La carrera tecnológica ya no se libra solo en la Tierra. China acaba de dar un paso histórico al poner en órbita los primeros satélites de una constelación diseñada para realizar supercómputo desde el espacio, una estrategia que promete cambiar la forma en que se procesan grandes volúmenes de datos.

En mayo de 2025, el país asiático lanzó los primeros 12 satélites de la llamada Three-Body Computing Constellation, un ambicioso sistema que, una vez completo, contará con alrededor de 2 mil 800 satélites y alcanzará una potencia estimada de un quintillón de operaciones por segundo.

China crea un supercómputo alimentado por el Sol

Según información del portal oficial del gobierno chino, el proyecto es liderado por el Laboratorio de Zhejiang y busca resolver uno de los grandes problemas del supercómputo en la Tierra: el enorme consumo de energía.

A diferencia de los centros de datos tradicionales, esta constelación funcionará con paneles solares y aprovechará el vacío del espacio para disipar el calor, eliminando la necesidad de sistemas de enfriamiento costosos y altamente demandantes de energía.

Musk, Bezos y Google entran a la competencia

China no está sola en esta carrera.

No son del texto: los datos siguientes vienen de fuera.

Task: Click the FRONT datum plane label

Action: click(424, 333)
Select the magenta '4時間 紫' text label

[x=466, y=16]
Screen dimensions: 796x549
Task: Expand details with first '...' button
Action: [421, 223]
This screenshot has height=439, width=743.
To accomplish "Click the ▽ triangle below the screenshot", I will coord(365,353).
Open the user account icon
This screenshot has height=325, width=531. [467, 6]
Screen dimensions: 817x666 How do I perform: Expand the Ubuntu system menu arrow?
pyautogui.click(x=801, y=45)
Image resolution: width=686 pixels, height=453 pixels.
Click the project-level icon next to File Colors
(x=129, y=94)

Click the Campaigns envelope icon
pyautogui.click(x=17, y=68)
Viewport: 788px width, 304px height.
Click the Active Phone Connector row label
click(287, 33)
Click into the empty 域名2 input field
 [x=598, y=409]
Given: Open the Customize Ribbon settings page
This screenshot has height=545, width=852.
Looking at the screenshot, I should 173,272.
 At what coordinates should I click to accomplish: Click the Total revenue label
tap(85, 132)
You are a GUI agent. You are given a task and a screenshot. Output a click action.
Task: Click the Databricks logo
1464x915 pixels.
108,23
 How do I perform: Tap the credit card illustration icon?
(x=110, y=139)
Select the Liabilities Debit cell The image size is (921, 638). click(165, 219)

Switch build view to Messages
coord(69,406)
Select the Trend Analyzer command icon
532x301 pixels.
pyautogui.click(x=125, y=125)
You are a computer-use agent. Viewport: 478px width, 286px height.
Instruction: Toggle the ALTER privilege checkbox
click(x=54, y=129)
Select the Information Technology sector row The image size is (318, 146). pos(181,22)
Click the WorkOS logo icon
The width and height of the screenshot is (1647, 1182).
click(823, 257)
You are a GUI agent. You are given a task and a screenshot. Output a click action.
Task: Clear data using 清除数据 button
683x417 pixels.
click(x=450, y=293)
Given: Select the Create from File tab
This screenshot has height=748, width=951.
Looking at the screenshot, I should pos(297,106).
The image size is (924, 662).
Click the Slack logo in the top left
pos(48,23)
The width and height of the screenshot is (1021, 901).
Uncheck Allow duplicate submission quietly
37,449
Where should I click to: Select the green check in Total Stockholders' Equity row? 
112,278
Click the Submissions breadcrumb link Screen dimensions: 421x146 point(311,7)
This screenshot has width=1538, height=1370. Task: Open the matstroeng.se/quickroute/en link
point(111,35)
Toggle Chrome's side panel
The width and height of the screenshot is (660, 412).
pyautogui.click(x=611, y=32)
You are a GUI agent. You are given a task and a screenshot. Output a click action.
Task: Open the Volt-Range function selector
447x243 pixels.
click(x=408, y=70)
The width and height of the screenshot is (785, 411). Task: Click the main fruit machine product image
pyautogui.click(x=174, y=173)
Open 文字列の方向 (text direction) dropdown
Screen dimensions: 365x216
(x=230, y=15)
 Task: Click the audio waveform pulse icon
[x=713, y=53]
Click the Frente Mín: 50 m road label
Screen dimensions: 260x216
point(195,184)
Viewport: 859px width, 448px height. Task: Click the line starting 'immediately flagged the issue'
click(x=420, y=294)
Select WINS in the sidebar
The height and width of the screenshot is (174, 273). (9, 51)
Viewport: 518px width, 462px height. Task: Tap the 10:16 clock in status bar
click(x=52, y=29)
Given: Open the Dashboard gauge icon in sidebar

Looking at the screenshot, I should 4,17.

En Estados Unidos, Elon Musk ya opera la red Starlink, una constelación que, si bien no es un sistema de supercómputo puro, integra capacidades avanzadas de procesamiento y gestión de datos en tiempo real.

Además, se ha informado que los satélites Starlink V3 comenzarán a incorporar chips especializados en inteligencia artificial a partir de 2026, impulsados por la capacidad de lanzamiento del cohete Starship.

A esta competencia se suman Jeff Bezos, a través de Blue Origin, con planes de construir centros de datos orbitales; Google, que anunció el Proyecto Suncatcher para desplegar satélites de IA en 2027; y Eric Schmidt, exdirector de Google, quien incluso adquirió una empresa de cohetes para competir en este sector.

Ventajas y dudas sobre el futuro

Para Isidoro Gitler Goldwain, investigador del Cinvestav del IPN, el interés por llevar el supercómputo al espacio está directamente relacionado con su alto consumo energético. “Se han buscado alternativas para hacerlo más eficiente, y el espacio es una de ellas, ya que la disipación del calor es inmediata”, explicó.

Sin embargo, este avance también abre preguntas clave:

  • ¿Quién controlará el poder de cálculo en órbita?
  • ¿Qué normas regirán los datos procesados fuera de la Tierra?
  • ¿Cuál será el impacto ambiental y espacial de estas megaconstelaciones?

Mientras estas dudas se mantienen, lo cierto es que el supercómputo orbital ya dejó de ser ciencia ficción y se ha convertido en un nuevo frente de la competencia tecnológica global.

Con información de La Jornada.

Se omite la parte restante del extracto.